Some of our readers might be a little surprised to read a first-person opinion essay in the pages of Illinois Issues, but we believe it's in the spirit of these occasional, commissioned pieces.

It's true that the magazine's mission has always been to publish in-depth reporting and analyses of policy questions, but we haven't consistently approached issues from an ethical or moral perspective. And rarely have we published first-person accounts on policy issues. But we think Simon would have liked this piece. 

One of the magazine's founders, Simon had a deep interest in the moral and ethical dimensions of a wide range of issues, so the essay series we established in his name will take clear, and sometimes personal, positions about the state's collective responsibilities. We believe such ethics-centered essays will enhance public discourse.

Our first essay, Civic virtues, by religion and politics scholar Jean Bethke Elshtain, was published in May 2005. Supported by the Joyce Foundation, it examined why we have a responsibility to participate in the political process and explored ways to build a civic society.

We need to thank you, our readers, for digging deep and contributing generously to the Paul Simon Essay Fund, making this and future essays possible. We hope you'll be as moved by Fountain's piece as we were. 

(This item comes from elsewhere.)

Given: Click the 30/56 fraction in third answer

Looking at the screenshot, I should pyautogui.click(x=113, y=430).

What, he asks, is our moral responsibility to the poor? "Perhaps the answer," he writes of his tour from the southern tip of the state north to Chicago, "might be found in the stories and also in the voices of some Illinoisans who themselves live in the poorest communities in the state — among the poorest in America."

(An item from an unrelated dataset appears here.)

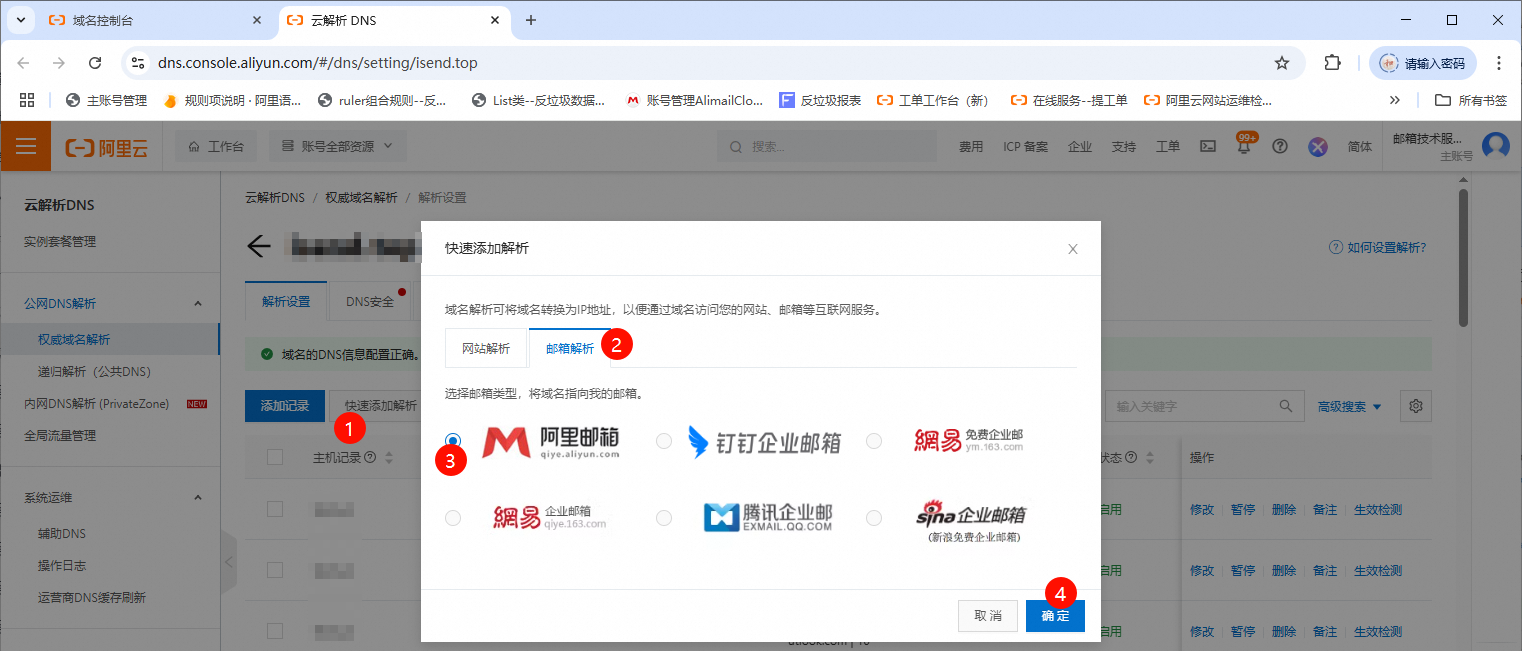Select the 阿里邮箱 radio button
This screenshot has width=1522, height=651.
(453, 440)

Yet his trip brings him full circle to his own childhood neighborhood, to the experience of growing up poor, to leaving poverty behind. 

"I am reminded that the need here goes far beyond money," he writes. "I am reminded that growing up I was never really poor, just broke.

"Mostly, I am reminded of the pain of poverty, the lack I felt as a child and the feeling of that moment when I found hope — and how I know now that if I had not found hope, or had it not found me, I might not be here."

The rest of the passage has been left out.